Posting Terbaru

Minggu, 04 Oktober 2009

Tiba-tiba Airmataku Menitik

Dalam dunia yang sangat hedonis dan serba kebendaan ini, faktor keikhlasan terasa tak bermakna dan benar-benar kehilangan makna. Hampir lebih dari dua dasawarsa ini para guru di Indonesia terlihat seperti tak menjumpai kata “ikhlas” dalam kamus hatinya.
Membaca petikan artikel ini,
Tiba-tiba airmataku menitik, hatiku terasa teriris, perih sekali rasanya. Benarkah, sudah separah itu kondisi guru-guru di Indonesia. Setahuku, kami (guru-guru) tidak seperti itu. Saya tidak mau membela diri. Namun saya merasakan dan melihat fakta di lapangan ( di sekolah), masih banyak guru-guru yang mengajar dengan hati dan mereka sangat ikhlas.

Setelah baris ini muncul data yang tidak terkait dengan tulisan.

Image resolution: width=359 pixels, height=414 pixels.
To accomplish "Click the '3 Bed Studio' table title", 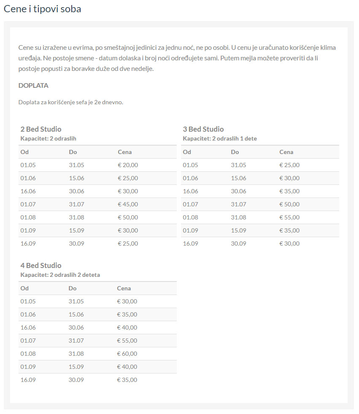I will click(203, 129).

Mengapa saya menangis, bukan karena sakit hati, tapi mencoba mawas diri. Saya seorang guru. Saya bukan orang bodoh yang hanya mampu membuang-buang waktu dengan bekerja tidak ikhlas.
Andai saya mengajar tidak dengan hati, siswa-siswa saya akan merasakannya, karena mereka juga memiliki hati. Frekuensi gelombang yang keluar dari tubuh saya benar-benar dapat dirasakan oleh mereka (siswa-siswa). Mulut bisa bohong. Akan tetapi, Frekuensi gelombang yang keluar dari tubuh tidak pernah bohong.
Saya manusia biasa yang memiliki keterbatasan dan kesalahan. Saya guru yang sedang belajar, salah satu inspirator saya Albert Einstein. Beliau menyatakan, “Hasil akhir dari sebuah proses pendidikan adalah membuat seseorang dapat menghargai dirinya sendiri (Try not to become a man of success but a man of value)”
Maafkan saya, tiba-tiba saya ingin sekali melakukan pembelaan diri.
Saya pernah sekolah, masa sekolah saya sangat membahagiakan. Guru-guru saya sangat baik dan penuh perhatian oleh karena itu saya ingin meneladani mereka. Sampai sekarang hubungan kami masih baik meskipun beliau-beliau sudah purna, sudah sepuh bahkan sudah almarhum Saat ini, saya sendiri sudah menjadi guru.
Selama sekolah saya mendapat kesempatan mengembangkan diri dan bahagia sekali. Kebahagiaan dan keberhasilan siswa-siswa merupakan harta yang ternilai harganya. Tidak bisa dinilai dengan rupiah.
Andai saya mengajar tanpa hati, tidak mungkin puluhan sms ucapan selamat merayakan Idul Fitri masuk ke hp, email dan Fb. Baik dari siswa yang masih aktif maupun yang sudah alumni. Orangtua siswa juga ada beberapa. Bahkan mungkin sampai hari ini masih ada beberapa yang belum sempat saya balas meskipun saya lakukan tidak dengan sengaja. Tapi saya terus berjuang untuk tidak mengecewakan mereka.
Meskipun rumah saya jauh dari sekolah beberapa siswa dan alumni masih mau berjuang mencari dan berkunjung ke rumah di hari lebaran. Karunia Allah yang tak ternilai harganya. Saya hanya mampu bersyukur dan terus menerus bersyukur. Kunjungan merekapun tak terukur dengan materi atau uang.
Kedua putrakupun berusaha untuk mengadakan silaturahmi pada guru-guru SD dan SMP bahkan TK bersama kawan-kawannya. (saat ini keduanya sudah SMA), saya yakin mereka melakukan silaturahmi karena sangat mencintai guru-gurunya.
Andai saya mengajar tanpa hati, tidak mungkin beberapa alumni masih memohon restu pada saat mereka berjuang untuk sekolah lagi, pindah kerja, berusaha mandiri, berangkat bertugas (TNI) dan masih banyak lagi. .
Sekali lagi maafkan saya.
Hidup guru-guru Indonesia.


30 komentar:

  1. salam sobat
    wah salut sama mba nich,,seorang guru teladan,
    semoga jasa mba dapat dikenang semua murid2 yang pernah diteladani oleh gurunya ini,,,
    jadi ikut terharu,,hik,,hik,

    BalasHapus
  2. Hampir lebih dari dua dasawarsa.....
    Sudah sedemikian picikkah penilaian mereka?
    Saya juga terenyuh membaca potongan artikel itu mbak.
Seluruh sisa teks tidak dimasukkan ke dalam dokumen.